## DATA FOR PROCESSING:
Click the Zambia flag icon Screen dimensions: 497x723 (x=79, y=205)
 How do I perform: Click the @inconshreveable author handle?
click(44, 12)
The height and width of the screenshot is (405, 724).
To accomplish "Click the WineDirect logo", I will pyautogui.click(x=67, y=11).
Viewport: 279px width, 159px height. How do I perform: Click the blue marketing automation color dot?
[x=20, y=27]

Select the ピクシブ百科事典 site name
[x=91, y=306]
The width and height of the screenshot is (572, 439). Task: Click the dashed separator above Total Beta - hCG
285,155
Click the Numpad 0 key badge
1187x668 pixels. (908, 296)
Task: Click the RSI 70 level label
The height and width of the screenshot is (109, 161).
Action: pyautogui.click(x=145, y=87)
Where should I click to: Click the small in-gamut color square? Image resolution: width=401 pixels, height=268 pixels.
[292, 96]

==

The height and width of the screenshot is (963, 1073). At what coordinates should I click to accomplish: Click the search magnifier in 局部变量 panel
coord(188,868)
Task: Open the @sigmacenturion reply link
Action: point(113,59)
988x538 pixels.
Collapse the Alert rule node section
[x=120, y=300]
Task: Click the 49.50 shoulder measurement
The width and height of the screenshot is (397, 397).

==

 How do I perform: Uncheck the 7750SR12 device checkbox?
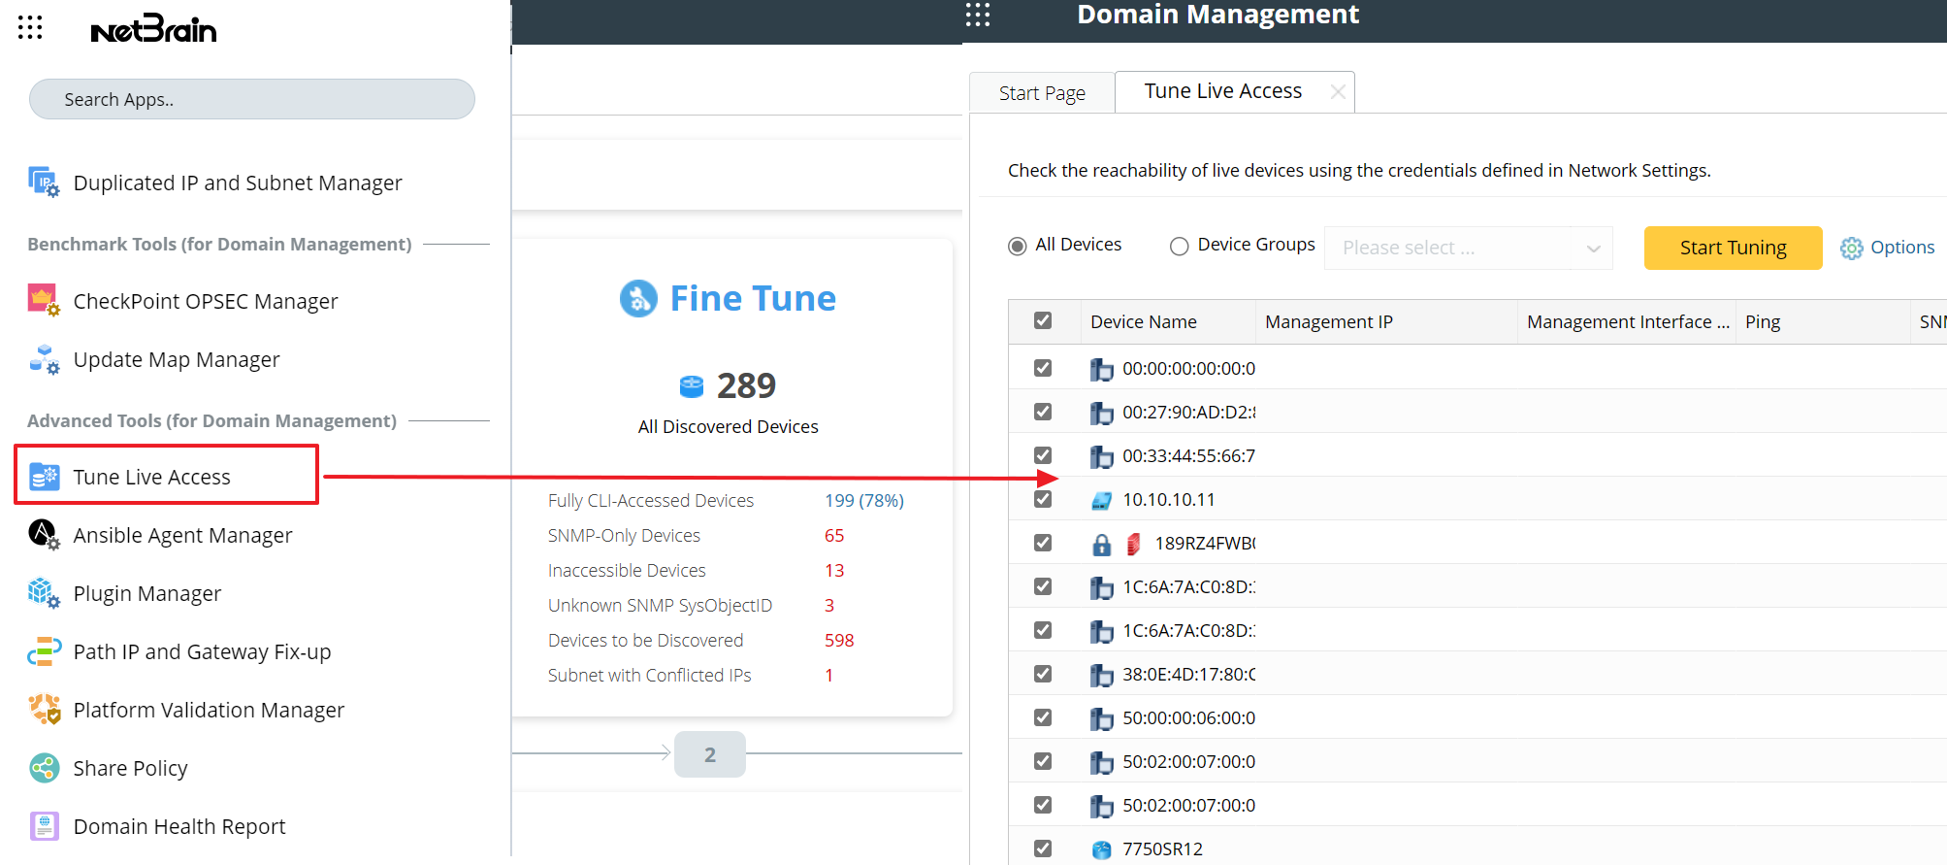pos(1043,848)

## EXERCISE GOAL:
Among the lines above, find the one with "Task: Click the 49.50 shoulder measurement" and the one with "The width and height of the screenshot is (397, 397).". Quote both and everything between them, exactly.

## OUTPUT BELOW:
Task: Click the 49.50 shoulder measurement
The width and height of the screenshot is (397, 397).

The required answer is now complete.